UE-Mercosur i Zielony Ład: jeszcze nie wszystko stracone
Rolnicy, którzy dotarli w piątek do Annopola i Kamienia podkreślali, że to nie jest moment na siedzenie z założonymi rękami.
- Jeśli chodzi o umowę UE-Mercosur i Zielony Ład powinniśmy się jako Polska sprzeciwić i działać – mówił w Annopolu Sebastian Huber, prezes Stowarzyszenia Lubelskich Producentów Malin.
– Bo te zakulisowe rozmowy wciąż trwają. Polska powinna tak zadziałać dyplomatycznie, aby inne państwa zrozumiały, że to zagrożenie dotyczy również ich.
Protesty rolników ostatnią szansą na zmianę niekorzystnych decyzji
- Co nam innego zostało? – pyta retorycznie Mateusz Woźniak, współorganizator akcji w Kamieniu. – Musimy walczyć, pokazać determinację. Jeszcze jest szansa, żeby umowa UE-Mercosur nie zaczęła funkcjonować, jest szansa na niewprowadzenie kolejnych pakietów ETS.

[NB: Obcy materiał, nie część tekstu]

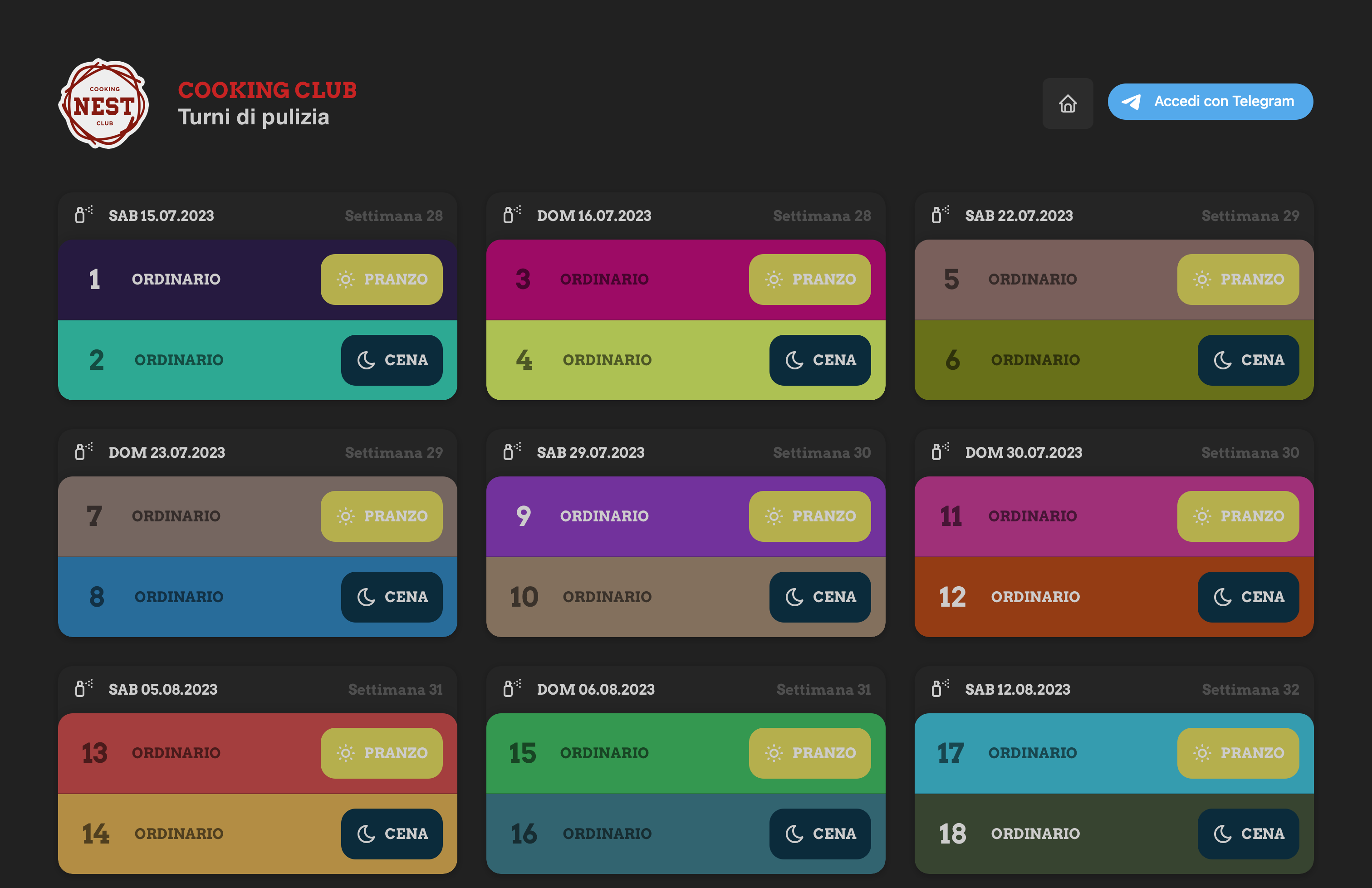This screenshot has height=888, width=1372.
Task: Click spray bottle icon for SAB 15.07.2023
Action: [x=83, y=215]
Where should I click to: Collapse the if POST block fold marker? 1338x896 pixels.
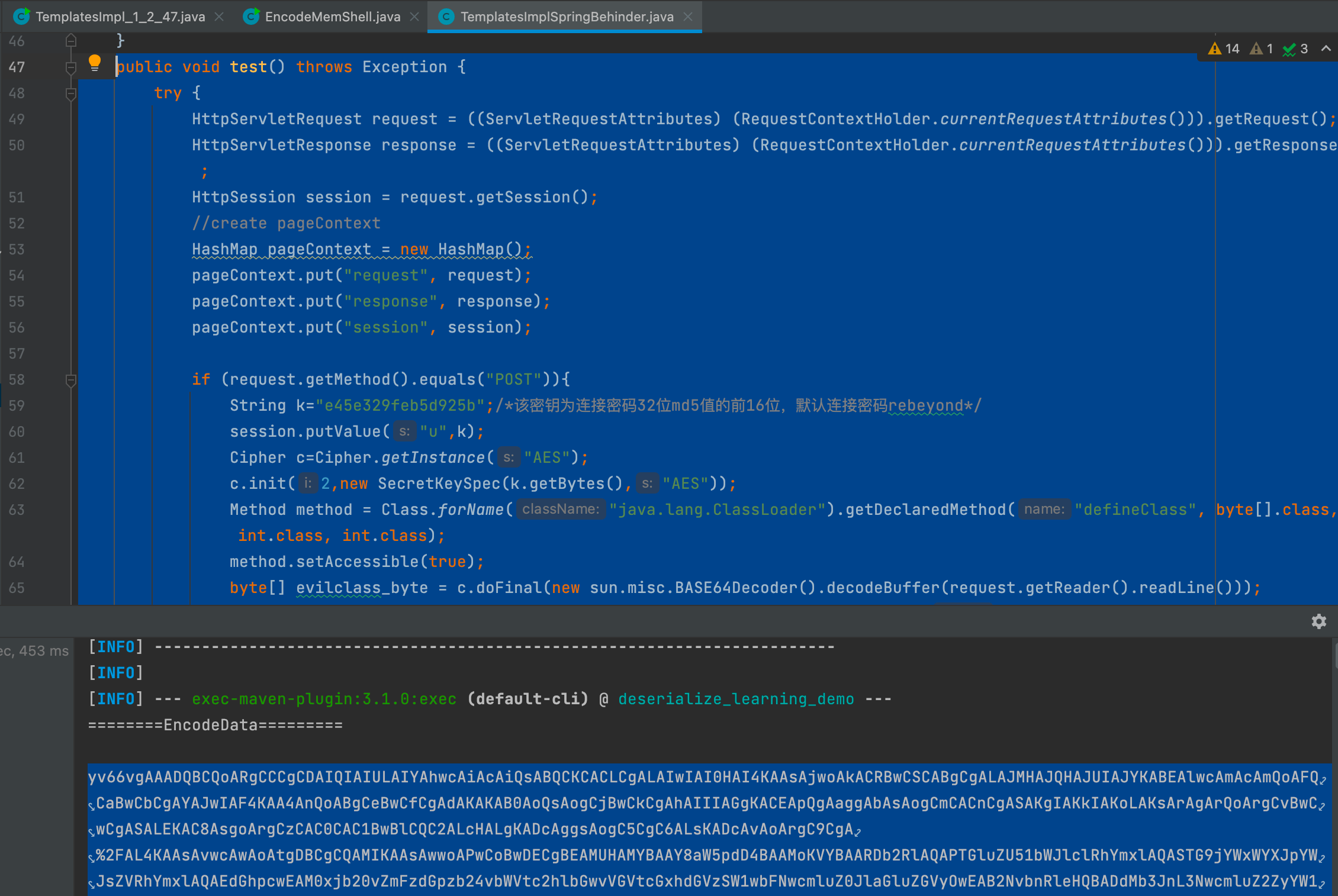(71, 380)
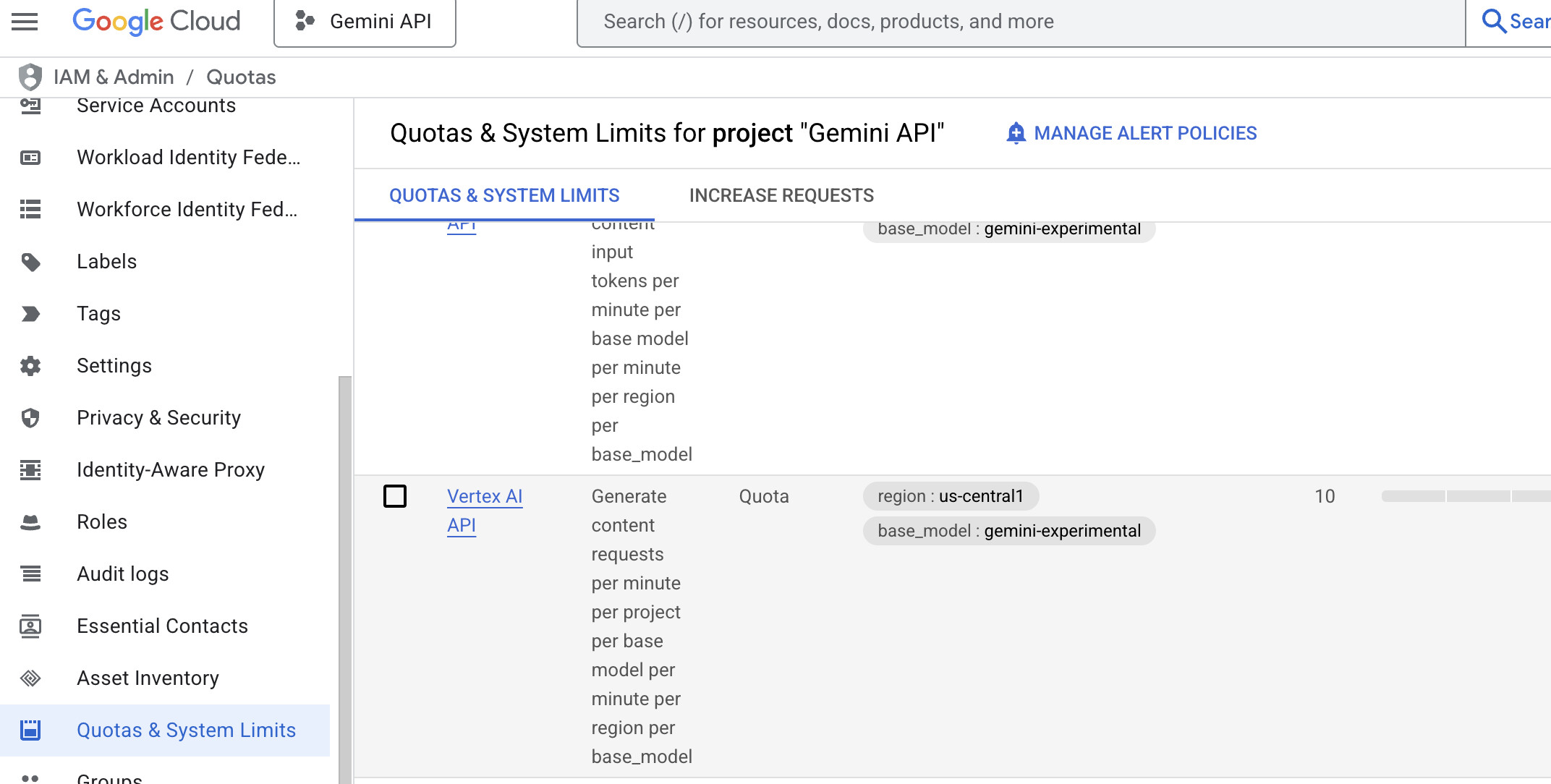Open Identity-Aware Proxy in sidebar
Image resolution: width=1551 pixels, height=784 pixels.
point(171,470)
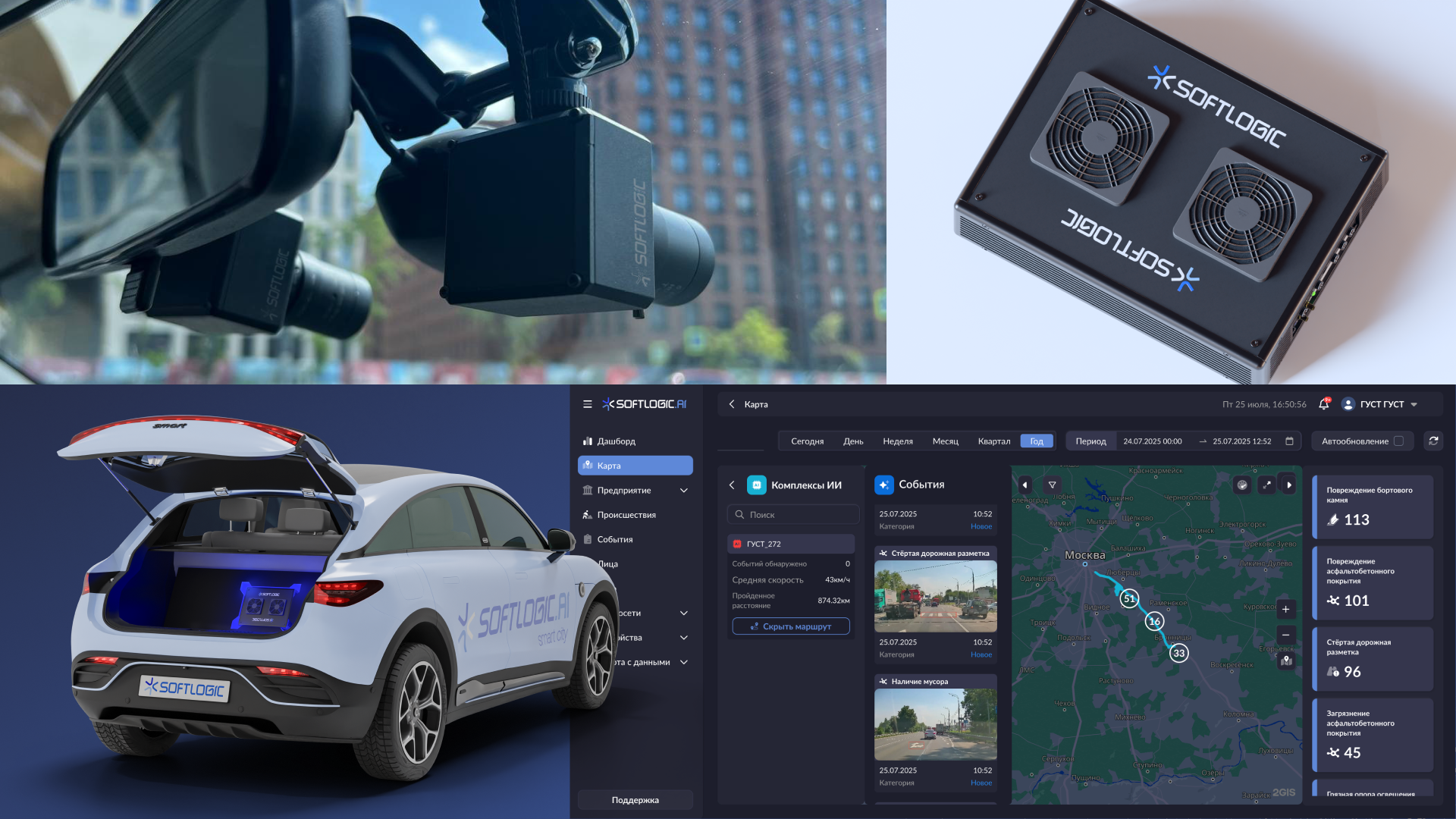Click the refresh icon next to Автообновление
Viewport: 1456px width, 819px height.
click(1433, 441)
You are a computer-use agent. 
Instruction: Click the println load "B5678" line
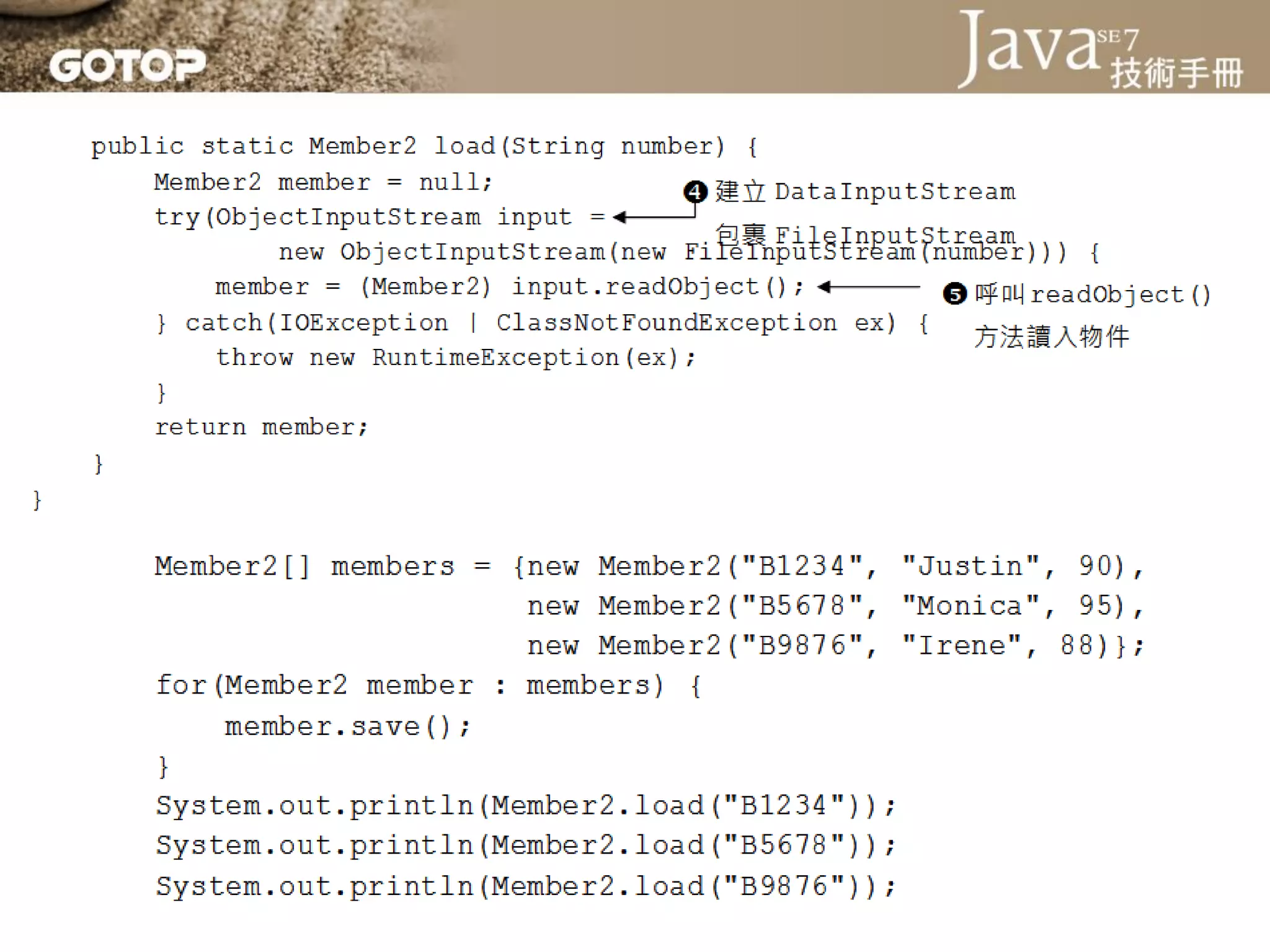click(x=525, y=845)
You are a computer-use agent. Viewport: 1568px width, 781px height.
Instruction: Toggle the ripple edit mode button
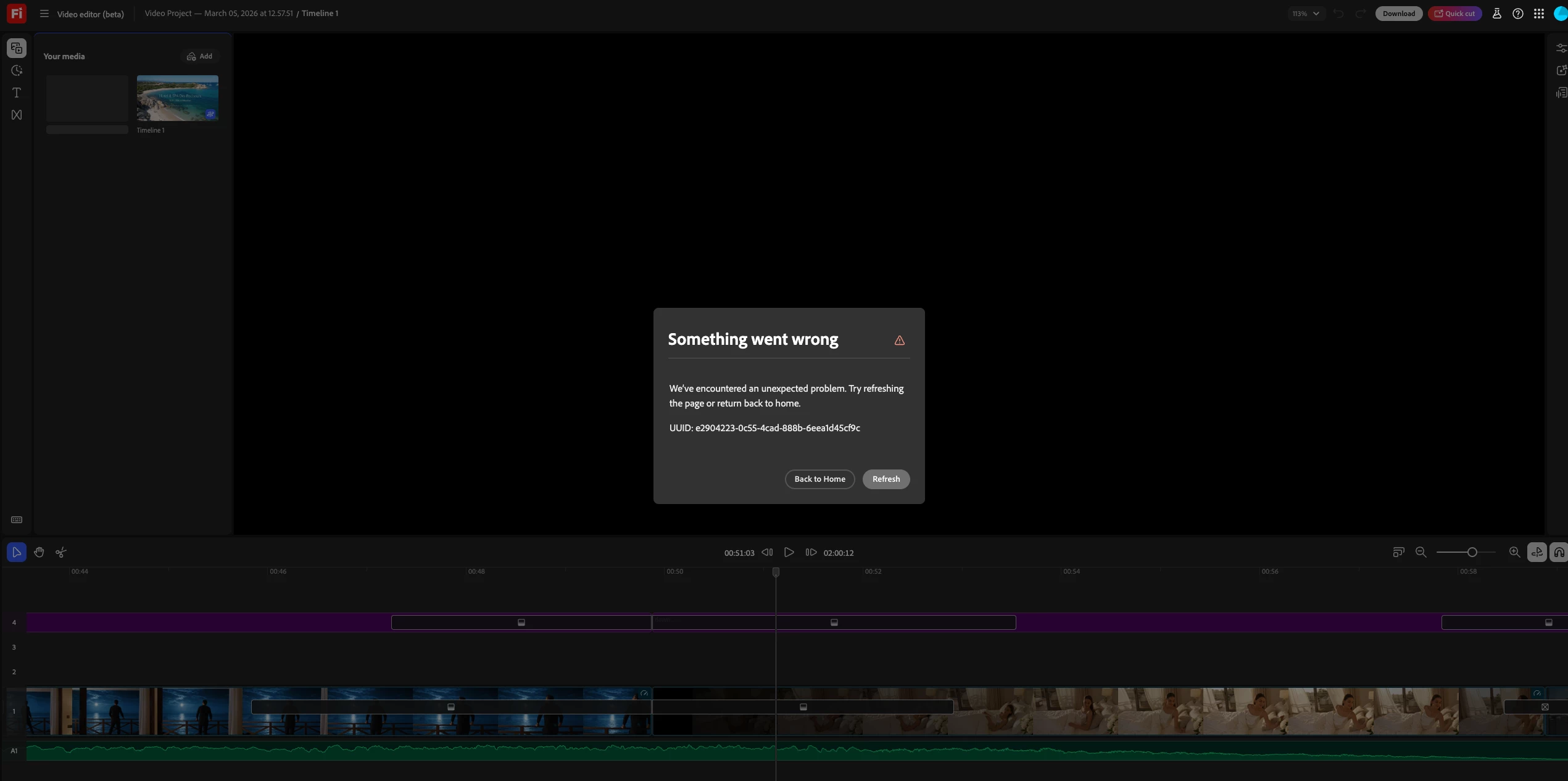coord(1537,552)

Rolnik jest zdania, że z rządem wciąż można wiele wynegocjować, ale trzeba chcieć, pokazać siłę i determinację.
– Potrzebne jest zjednoczenie rolników, mieszkańców wsi – kontynuuje. – Obecnie go nie ma. Był wielki zapał wiosną, teraz jest nas coraz mniej. Tymczasem sytuacja się nie polepszyła, a pogorszyła.